I am trying to understand how to use the math functions from the CUDA library. I use this documentation: https://docs.nvidia.com/cuda/cuda-math-api/
I am going to describe my problem, but I think this can be generalized with any function from the CUDA library.
I have this piece of code:
double diff[(Ni+2)*(Nj+2)];
.
.
.
for (i=1; i<=Ni; i++){
for (j=1; j<=Nj; j++){
diff[i*(Nj+2) + j] = fabs(value1[i*(Nj+2) + j] - value2[i*(Nj+2) + j]);
}
}
this works fine when I compile and run it on a CPU.

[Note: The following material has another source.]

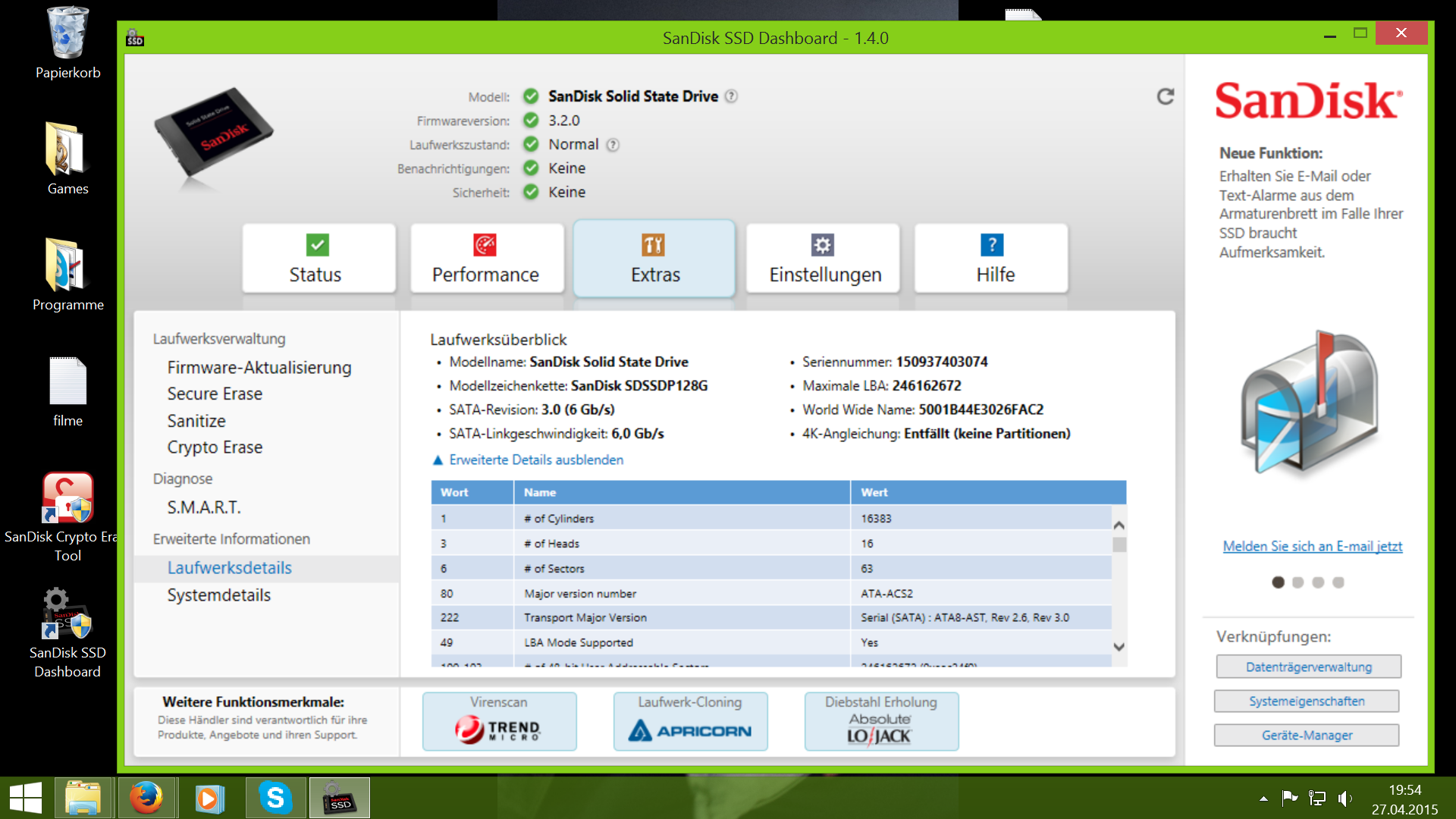Open the Absolute LoJack theft recovery tile
Screen dimensions: 1456x819
coord(881,721)
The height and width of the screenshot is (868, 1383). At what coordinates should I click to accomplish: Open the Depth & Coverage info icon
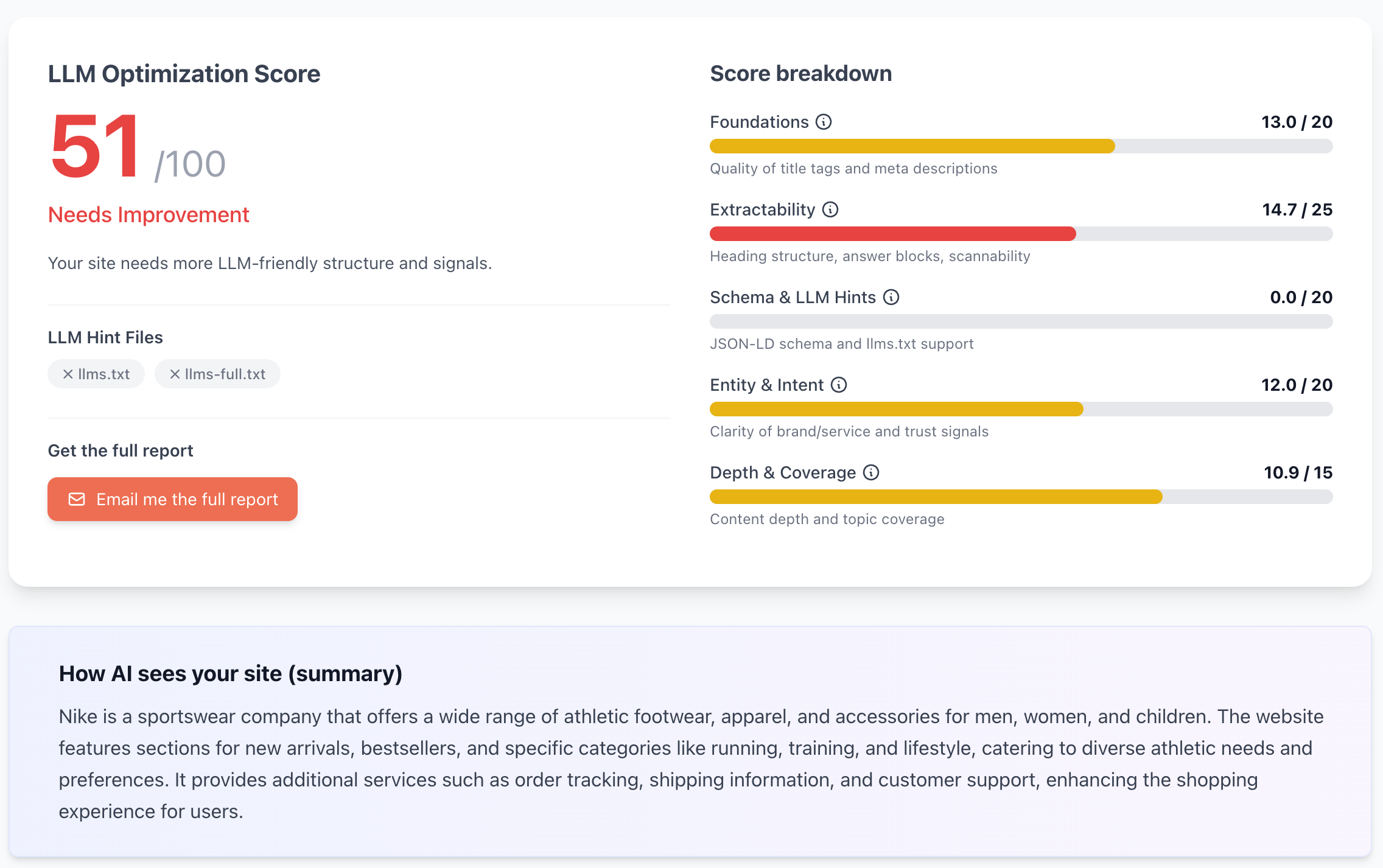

Then I want to run this code on a GPU and thus I create this kernel:
__global__ void deviceDiffKernel(int *in_1, int *in_2 , int *out, int N) {
int idx = blockIdx.x*blockDim.x + threadIdx.x + 1;
int idy = blockIdx.y*blockDim.y + threadIdx.y + 1;
out[idy*N + idx] = fabs(in_1[idy*N + idx] - in_2[idy*N + idx]);
}
here I cannot use the std::fabs function (comiler returns error):
error: calling a __host__ function("std::fabs ") from a __global__ function("deviceDeltaKernel") is not allowed
error: identifier "std::fabs " is undefined in device code
The documentation on the link above says to use this funtion:
__device__ double fabs(double x);
of course I cannot call it from the kernel like this:
out[idy*N + idx] = __device__ fabs(in_1[idy*N + idx] - in_2[idy*N + idx]);
or like this:
double out[idy*N + idx] = in_1[idy*N + idx] - in_2[idy*N + idx];
__device__ fabs(out[idy*N + idx]);
can somebody indicate how I can I use it then?
*This is quite general and stands the same for all the functions in the CUDA Math link above.